Women working in science to create a better future

At Pragmatic Semiconductor we have a growing group of enthusiastic engineers working towards our goal of enabling electronics in everyday items. We are proud that many of our team are women who have chosen to progress their careers with us. We asked several of our female engineers to share their thoughts about studying and now working in STEM (Science Technology Engineering Maths).

Building a better future

Jeanne Wicart, Test Development Engineer: “For me, science brings improvements to our society and contributes to a better future for people. I really wanted to be part of this progress, that’s why I started to study science and chose to become an engineer. All along my studies, there were very few women, especially in my master’s degree department. I am delighted to work at Pragmatic because there are so many talented women to work with. I feel women can bring a lot to this industry.”

Exploring and learning each day

Aimee Wyatt, Materials Scientist: “The constant learning, discovery and challenge of the sciences made it an easy decision to pursue through to college, but if it hadn’t been for the enthusiasm, encouragement and belief from my chemistry teacher, I would probably have taken an entirely different path. Working at Pragmatic I still get to enjoy the challenge and satisfaction of exploring and learning each day. To be able to collaborate with like-minded people, who share the same enthusiasm and passion is exciting.”
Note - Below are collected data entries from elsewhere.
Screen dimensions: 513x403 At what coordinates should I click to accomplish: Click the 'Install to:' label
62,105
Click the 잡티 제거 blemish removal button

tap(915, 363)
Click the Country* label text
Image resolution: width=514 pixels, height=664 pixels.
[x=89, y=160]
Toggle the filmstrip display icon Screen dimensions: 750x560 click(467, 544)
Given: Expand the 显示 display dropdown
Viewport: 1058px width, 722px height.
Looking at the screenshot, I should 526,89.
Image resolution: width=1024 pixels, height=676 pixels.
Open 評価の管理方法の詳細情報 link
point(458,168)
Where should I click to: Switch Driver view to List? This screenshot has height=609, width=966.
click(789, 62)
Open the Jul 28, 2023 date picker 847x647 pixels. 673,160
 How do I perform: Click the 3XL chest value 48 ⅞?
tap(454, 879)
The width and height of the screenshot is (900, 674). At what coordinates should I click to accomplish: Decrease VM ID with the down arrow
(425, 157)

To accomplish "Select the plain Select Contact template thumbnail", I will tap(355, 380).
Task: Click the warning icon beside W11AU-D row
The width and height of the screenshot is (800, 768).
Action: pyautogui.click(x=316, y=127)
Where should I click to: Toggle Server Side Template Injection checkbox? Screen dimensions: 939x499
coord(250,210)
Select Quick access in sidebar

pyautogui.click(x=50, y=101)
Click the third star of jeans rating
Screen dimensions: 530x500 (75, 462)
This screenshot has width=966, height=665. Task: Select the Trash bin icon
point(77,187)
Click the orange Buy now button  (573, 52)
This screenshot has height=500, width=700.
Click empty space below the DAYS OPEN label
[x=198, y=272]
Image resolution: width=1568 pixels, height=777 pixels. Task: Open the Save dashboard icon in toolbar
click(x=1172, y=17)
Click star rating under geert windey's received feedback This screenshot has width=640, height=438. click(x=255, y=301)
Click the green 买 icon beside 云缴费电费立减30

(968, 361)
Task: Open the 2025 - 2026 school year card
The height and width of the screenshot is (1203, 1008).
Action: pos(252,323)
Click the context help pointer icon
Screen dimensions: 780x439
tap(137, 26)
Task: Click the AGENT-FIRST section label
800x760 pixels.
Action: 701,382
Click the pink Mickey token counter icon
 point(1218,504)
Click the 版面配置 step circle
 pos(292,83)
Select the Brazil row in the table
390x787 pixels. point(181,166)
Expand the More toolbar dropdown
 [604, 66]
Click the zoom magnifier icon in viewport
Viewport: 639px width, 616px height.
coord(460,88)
Developing novel technology

Anthi Krili, RF Engineer: “I hold a masters’ degree as an electrical and computer engineer. Shortly after my graduation I joined Pragmatic as an RF Engineer. From a very young age I was curious about how devices work and what is the physics behind it. That is the reason that I chose an engineering college. I think that nowadays women have significant power and influence in the development of technology and in shaping strategy. I feel really excited to be in a position where my work can influence future developments.”

Making a difference

Jessica Hall, Process Development Engineer: “My interest in science began in school where I developed a keen enthusiasm for physics. I went on to pursue this interest in further education, gaining an honours degree. From here, I began my professional career in the semiconductor industry. As a woman in science, I feel proud to see more women entering such an interesting field of study and making huge accomplishments. Women have a breadth of skills which benefit science and I hope that more women feel encouraged to pursue these routes in the future.”

Reaching potential

Here at Pragmatic we have female engineers in senior leadership roles and we are committed to supporting women in their careers, by helping to develop their skills with ongoing training and encouraging them to reach their potential.